++++ 抜粋

それから
それからよく3人で話すようになったんだ。
話してみると変人もたくも面白い人で、話していて飽きなかった。
変人は家から学校まで3時間かかるらしくて、
いつも朝起きるのが大変、
だけど学校は楽しいよ、
と言っていた。
一度だけ気になって変人に
なんでそんな遠いところからこの学校に?
と聞いたことがあったけど、
「知り合いがいないところが良かったから」と苦笑いしながら答えてくれた。
たくはサバゲーが大好きで、
他クラスにサバゲー知り合いがいると言っていた。
でも他クラスで友達が出来たらしく、
最近は疎遠になっているとも言っていた。
俺とたくに共通の話題がなかったんだけど、
変人は俺とたくが話せるように、
色々な話をしてくれた。
最近はこのゲームが面白い、
新しく発売した本がおすすめ、
コンビニに美味しいお菓子がある、
などなど話題は尽きなかった。
独特の話し方で気づいたら休み時間が終わっているほど、
話していて楽しいやつだった。
たくも同じ気持ちだったと思う。
変人はたまに変な行動をしていて、
急に頭を抱えて机に突っ伏したり頭を掻き毟っていた。
独り言も多くてたまにブツブツ呟いていたり
怒っているのか泣いているのか分からないような表情をしたこともあった。
たくに事情を聞いても分からないらしく「心配だね」と言っていた。
部活の仮入部期間が始まり、
どこに行こうかと話していると
「イラスト研究部に行くけど、どうする?一緒に行く?」

++++++++

* **課題一覧**
**A.** 抜粋によると、変人の家から学校まではどれくらいの時間がかかりますか。
**B.** 抜粋の中で、変人がいろいろな話題を持ち出したのはなぜですか。文章に書かれた理由を一から三文で説明してください。
**C.** 変人とたくとの日々をつづった文章を、最後の一文の後から引き継いで書き進めてください。

++++ 提供データ

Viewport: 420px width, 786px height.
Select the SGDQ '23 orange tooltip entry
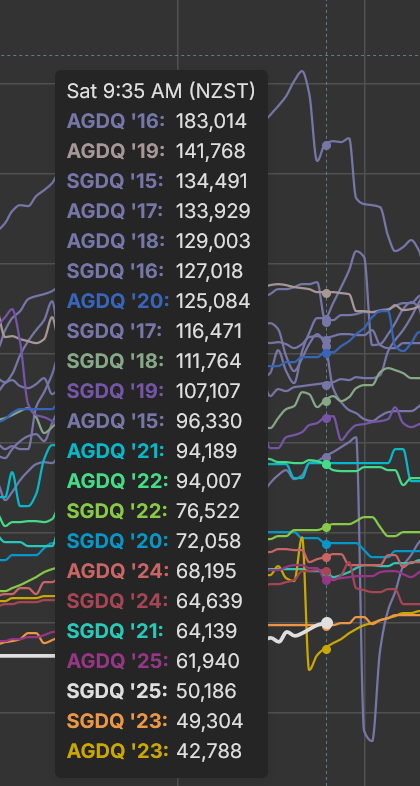click(155, 721)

++++++++

* **課題別の解答**
**A.** 3時間かかります。

**B.** 俺とたくには共通の話題がありませんでした。そのため変人は、二人が話せるように色々な話をしてくれました。

**C.**
と変人が聞いてきて、一緒に行くことになった。
インドア派な俺とたくと変人3人でイラスト研究部に向かった。
部室のドアには髪が貼られていて、
『イラスト研究部』その下に小さく『部員募集』と書かれていた。
ドアを開けると案外広く、縦長な部室がそこにあった。
棚には絵を描くのに必要な物がたくさん並んでいた。
変人は奥の椅子に座り、デッサン用の腕?
と握手しながらニコニコして「この腕、可愛い」と言っていた。
担当の先生(顧問)に聞いたところ、
部員は去年の卒業生が全員で今は0人。
もし入るなら部長の座だって空いてるよと言われた。
他にも数人仮入部に来ていた他の女子がいて、
少し挨拶をしたあと、それぞれ絵を描いたりしていた。
俺はなんとな自分のペンを持った手を描いてみたけど、
なかなかうまく描けなくて、たくの絵を見ていた。
たくの絵は大雑把だけど、
上手だった。
負けてられないなと思い、
俺も手の続きを描いた。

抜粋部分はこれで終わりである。